Life

We Played Girl Talk: Date Line and It's Way Sexist

by Julie Alvin

While today's kids entertain themselves with hyper-realistic video games, iPad apps (Kids have iPads. I didn't get a cell phone until sophomore year of college.), ACTUAL robots, and probably their very own Oculus Rift virtual reality simulators that they probably use while sitting on their own personal hovercrafts, we '90s kids had Capture the Flag. And Four Square. And board games.

Before Angry Birds, there was Monopoly, Sorry!, Mall Madness, and in the most perfect incarnation of our fifth-grade selves, Girl Talk: Date Line. For giggling preteen girls who did not yet have boyfriends/boobs/periods/Facebook, this board game seemed like an alluring window into what adulthood (AKA high school) would be like... At least until AOL chat rooms came around and all semblance of innocence was lost (Related: Was 8====D the original emoji?). In the game, each player draws a stack of "teen cards," which are pink for girls (duh) and yellow for boys, and then circles the board trying to successfully make romantic matches with other teens. To see if a couple of teens are going to fall in puppy love, players listen to a tape recording of how an imaginary phone call between these two kids would go down — some of which end in dates for prom, while others end in rejection :(

20 years ago, Girl Talk: Date Line was the stuff that slumber party dreams were made of, but we were curious to see if the game aged well. Would it be the Saved By The Bell of board games (which in retrospect is virtually unwatchable) or would it be the Seinfeld (which in retrospect is even more awesome than we originally remembered)? Would it be face the same fate as Spaghetti-Os (they're actually disgusting!) or Pop-Tarts (still delicious!)? We tracked down the game and played as a group and here's what we found out.

1. The technology sucks

To see if a boy and girl are a romantic match, you slide their cards into a little speaker dock and wait to hear what a phone call between these potential mates would sound like. Except, instead of the dock reading the cards and determining the romantic potential accordingly, you're really just pressing stop and start on a regular cassette tape (how did I not figure this out as a kid? Probably because The Walkman had just come out) so it doesn't matter at all who is matched with who... as long as one card is male and the other is female. Which brings us to...

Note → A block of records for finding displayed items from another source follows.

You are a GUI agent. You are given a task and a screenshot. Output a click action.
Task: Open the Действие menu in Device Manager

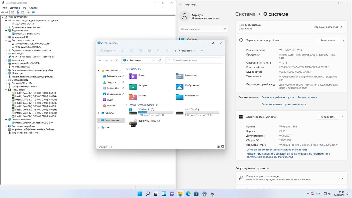click(x=15, y=8)
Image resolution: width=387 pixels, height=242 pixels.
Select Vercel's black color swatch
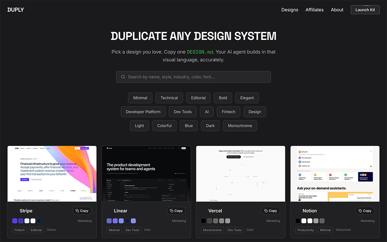tap(204, 221)
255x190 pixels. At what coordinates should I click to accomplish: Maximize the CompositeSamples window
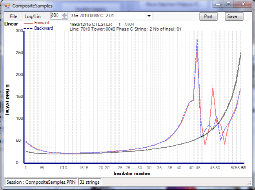228,4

2. It's (surprise!) not very open minded

Halfway through playing, someone asked who was winning and our social media editor responded with "Uh, heteronormativity." The instructions state over and over that girl cards can only be matched with boy cards, and the phone conversations only take place between boys and girls. Gay people clearly did not exist yet in 1990, it's a fairly recent thing. Doesn't matter if you try to match two boys or two girls together, the phone call recordings are only between one boy and one girl (and hey, what about polyamory?).

3. It majorly enforces gender roles

Stacie LOVES talking on the phone and hates book reports! Allison hates spiders and scary movies, but she sure loves cheerleading. Gert, who bucks tradition by being into Latin and Algebra, has glasses and dark hair in a sea of Kelly Taylor lookalikes. Of course the girl with the most academic-leaning interests looks the nerdiest.

Meanwhile, Brad loves surfing and James Dean, but hates gossip. Eric likes waterskiing but hates the mall.

Apparently women weren't excelling in the STEM fields yet.

4. But, girls can ask boys out

For a game that seems to think that guys belong on the football field while girls belong cheerleading on the sidelines, there are a few phone calls where the girl asks the guy out and, rather than being horrified by her unseemly forwardness, he gladly accepts. Gert should totally ask Homer out, right?

5. You can stop feeling nostalgic for your childhood now

Sure, there's something disturbing about the technological literacy and social media savvy of today's kids (do I sound like a grandmother or what?). There's something distinctly weird about the fact that my 12-year-old cousin has 900 Instagram followers and that there are literally dozens of articles online about how to break your child of their iPad addiction. Comparatively, the idea of little kids bonding in front of a board game rather than in front of a screen seems pretty sweet. BUT, if the games or toys or action figures our younger selves played with were this gendered, they are not to be romanticized too much. We live in the era of Goldiebox and female LEGO minifigs and summer camps that teach girls to use power tools, and that is definitely something to be psyched about.